Dans le sud, le Bégum, la femme de l’Aga Khan, vient de se faire dérober ses bijoux dans un « carjacking » avant l’heure. Atom est flanqué de son assistante, la belle et intrépide Mimi et d’un associé-financeur, Jojo la Toupie, colosse qui a connu son heure de gloire dans le milieu du catch.
Un trio explosif pour une enquête menée à 100 à l’heure, entre la Riviera, les bas-fonds de Paris et la banlieue. Délicieusement nostalgique (mais avec un peu de parodie et de sarcasme, Yann oblige) d’une époque qui a fait les beaux jours de BD à la Tillieux avec un trait proche de Jijé, les aventures d’Atom ne devraient pas passionner les jeunes mais rencontrer un réel enthousiasme auprès des vieux collectionneurs.
« Atom Agency » (tome 1), Dupuis, 15,95 €
samedi 20 octobre 2018
Roman - Pascal Bruckner nous offre un cauchemar le temps d'une nuit ou d'une année
Si vos nuits sont déjà un peu agitées en raison de cauchemars récurrents et troublants, évitez ce roman de Pascal Bruckner. Ou au choix dévorez-le en une nuit blanche. Ainsi vous n’aurez pas de cauchemar, même si les mésaventures de Jézabel valent largement toutes les inventions paranoïaques de votre inconscient. Pascal Bruckner, dans une veine fantastique qu’il apprécie tant, renoue avec les dédales du temps.
En route pour le Canada afin de présenter à un ami de son père une montre particulière, Jézabel croit sa dernière heure arrivée lors d’une violente tempête. L’avion de ligne, chahuté, est détourné vers le Maine aux USA. De là, elle rejoint un hô- tel perdu dans les montagnes avant d’espérer prendre un bus pour le Canada quand les conditions météo le permettront. Un hôtel étrange, immense, silencieux et sinistre.

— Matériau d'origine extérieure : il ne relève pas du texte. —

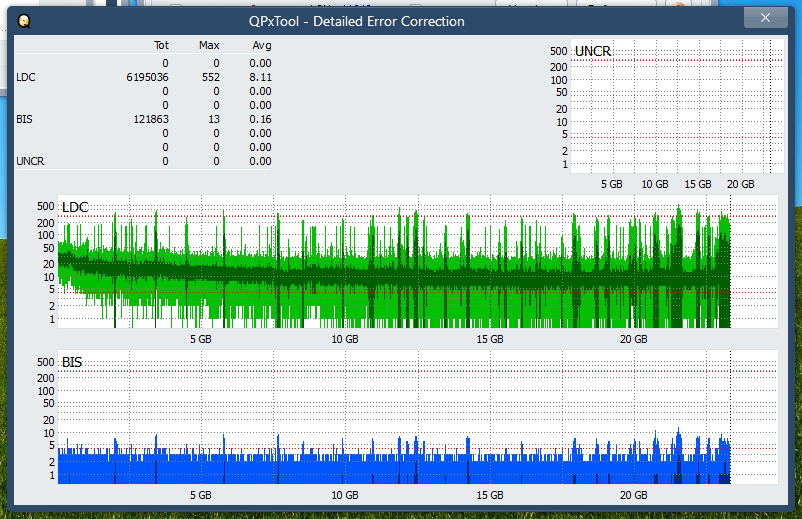Image resolution: width=802 pixels, height=519 pixels.
Task: Click the 10 GB axis label under LDC graph
Action: tap(344, 340)
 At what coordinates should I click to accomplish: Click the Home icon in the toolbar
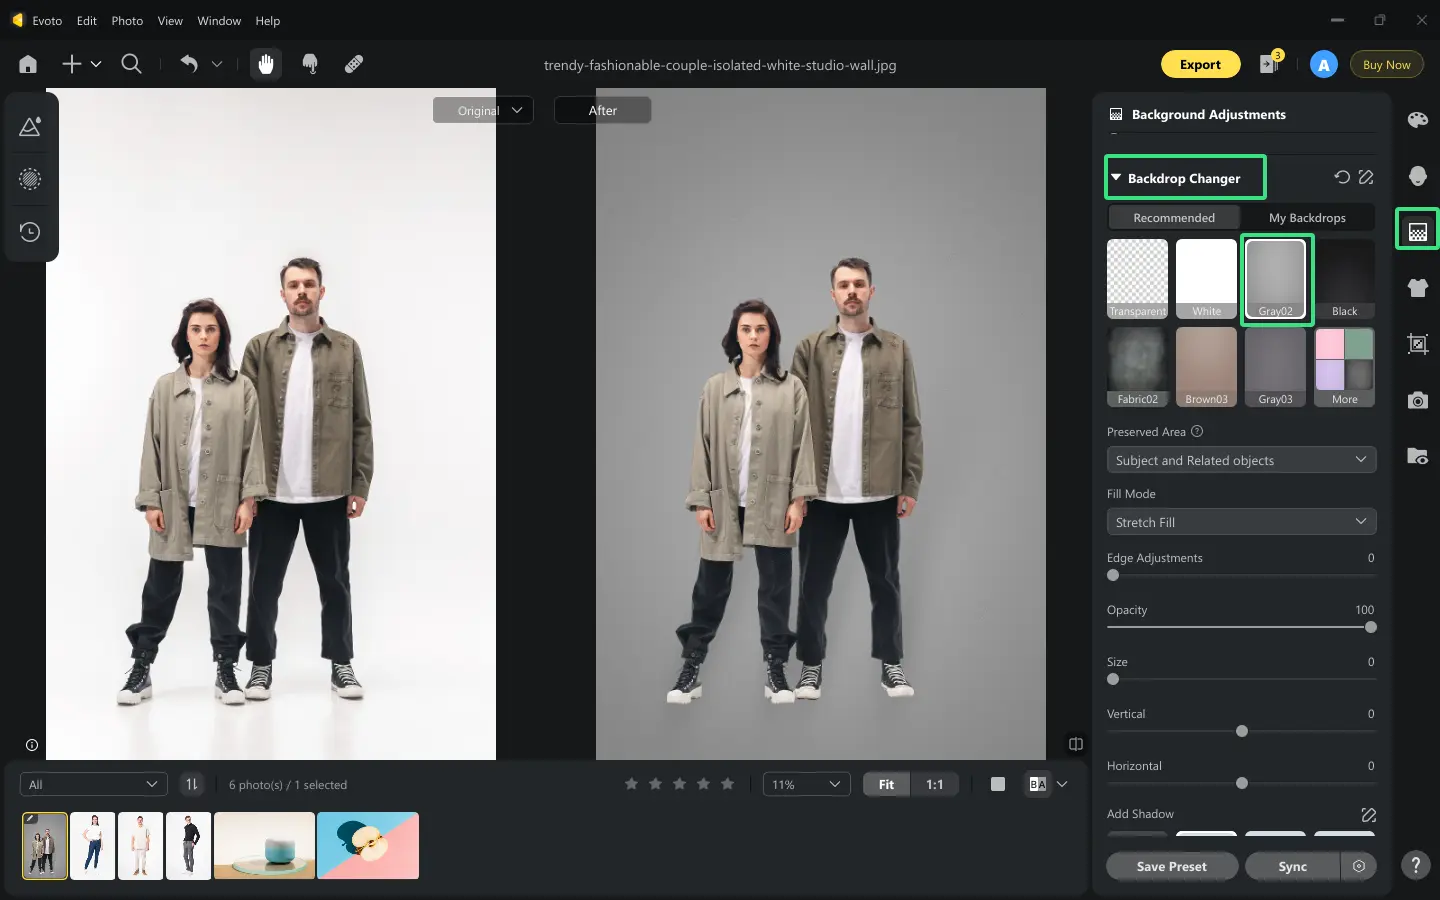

En rejoignant la chambre, elle croise pour une première rencontre avec les Insomniaques : « Au loin apparut, accoudé à la balustrade de l’entresol, un trio de vieux messieurs, debout à cette heure, un manchot, un bossu et un boiteux avec leurs cannes qui la fixaient sans mot dire. Ils sautillaient, vifs et agités, malgré leurs handicaps ». Une ambiance étrange, à la Shinning, qui ne l’empêche pas de sombrer dans le sommeil après 24 heures éprouvantes.
A son réveil, elle découvre qu’elle a dormi une année complète. Rêve ou réalité, jamais le lecteur ne sait où est la frontière. Un peu comme si le présent, le passé et l’avenir se mélangeaient allègrement dans un récit alambiqué. Avec Jézabel, on résiste pour ne pas sombrer dans la folie.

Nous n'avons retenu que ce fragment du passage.